Today, Glenn Greenwald, the journalist behind the NSA revelations, released an excerpt from his new book, "No Place to Hide." The book mainly focuses on Greenwald"s relationship with Edward Snowden, the man responsible for leaking the information about the NSA"s spying programs, but also contains four interesting new slides detailing the NSA"s relationship with Microsoft and it"s data collection from Skype, Outlook.com and SkyDrive (now called OneDrive).

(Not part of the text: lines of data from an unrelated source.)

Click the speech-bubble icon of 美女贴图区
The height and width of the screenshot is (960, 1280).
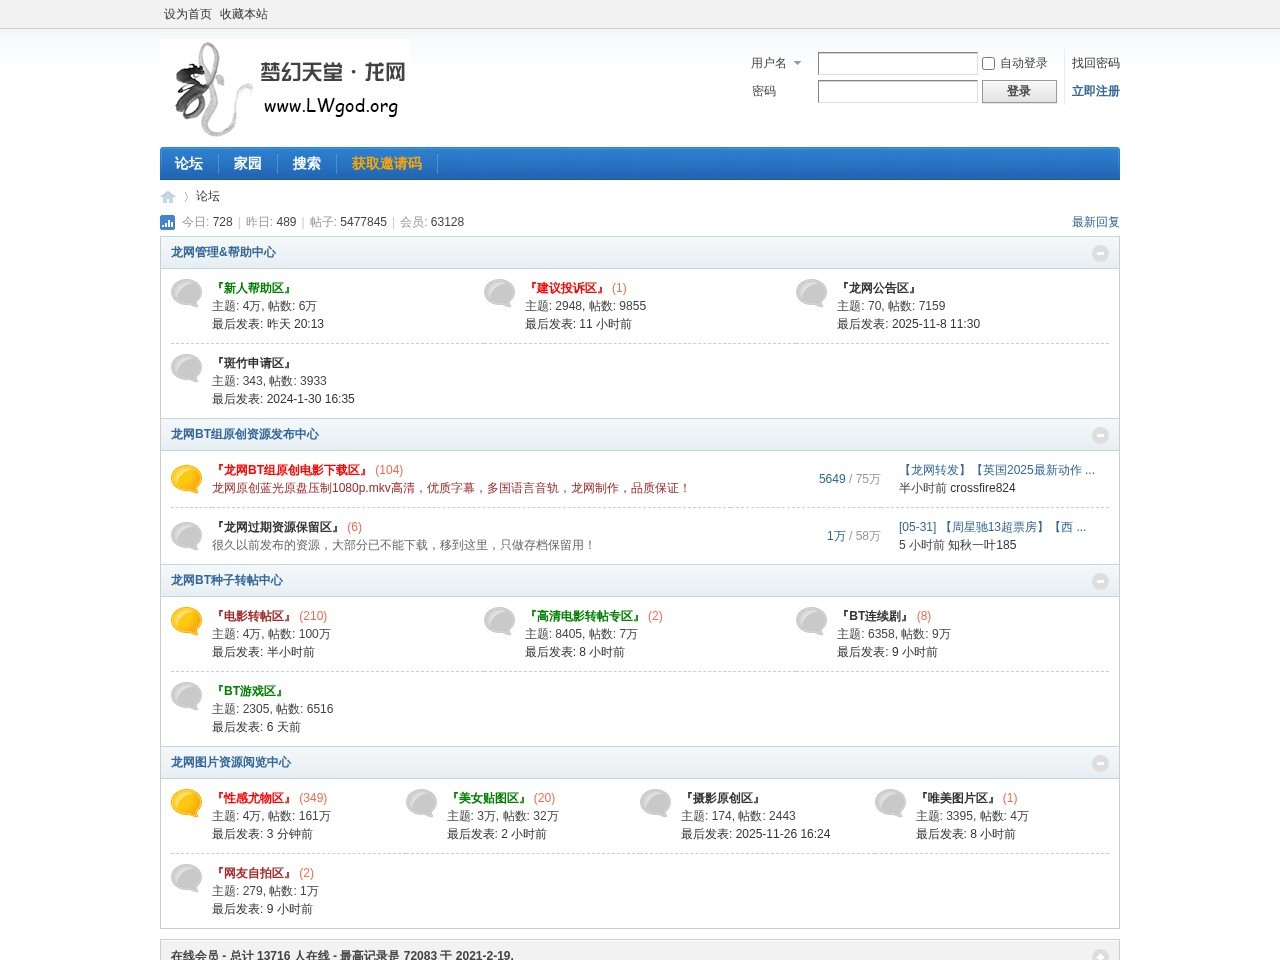point(421,803)
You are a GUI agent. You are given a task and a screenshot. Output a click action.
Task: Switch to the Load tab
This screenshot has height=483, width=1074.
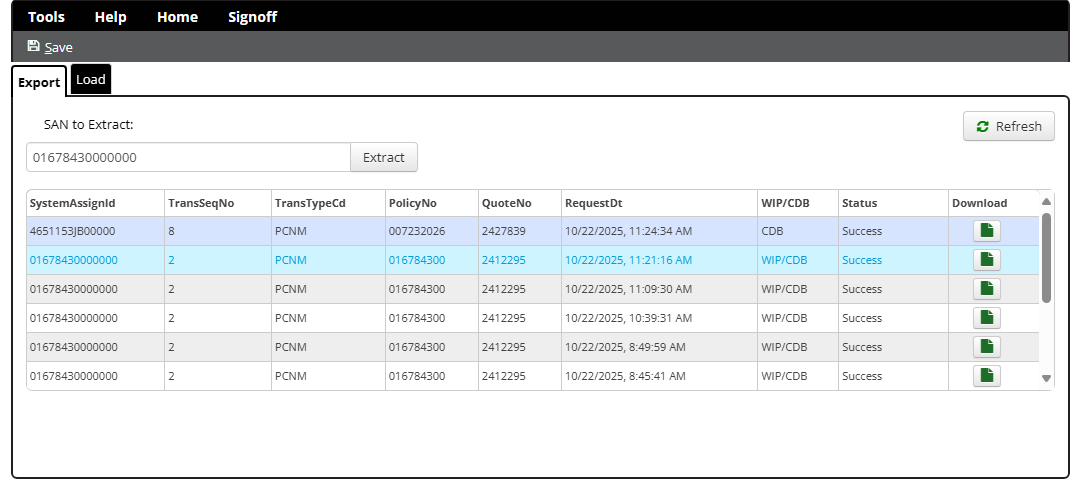tap(91, 80)
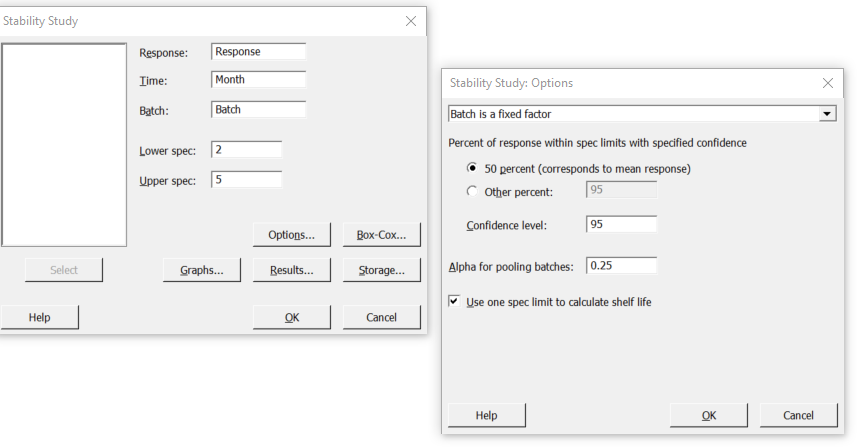The height and width of the screenshot is (447, 867).
Task: Click the Batch input field
Action: 258,109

Discovered by TechCrunch, the new documents show that Microsoft was complict with the NSA in sharing user information, amongst other things, with the intelligence agency. At the time, Microsoft provided the following statements regarding the data collection:
SkyDrive:
In 2013 we made changes to our processes to be able to continue to comply with an increasing number of legal demands of governments worldwide. None of these changes provided any government with direct access to SkyDrive.
Outlook.com:
First, while we did discuss legal compliance requirements with the government as reported last week, in none of these discussions did Microsoft provide or agree to provide any government with direct access to user content or the ability to break our encryption. Second, these discussions were instead about how Microsoft would meet its continuing obligation to comply with the law by providing specific information in response to lawful government orders.
Skype:
The reporting last week made allegations about a specific change in 2012. We continue to enhance and evolve the Skype offerings and have made a number of improvements to the technical back-end for Skype, such as the 2012 move to in-house hosting of “supernodes” and the migration of much Skype IM traffic to servers in our data centers. These changes were not made to facilitate greater government access to audio, video, messaging or other customer data.
Below are excerpted documents from today"s Greenwald leaks.
While the documents do not reveal much new information, they do highlight just how close Microsoft is working with the NSA in passing over user data.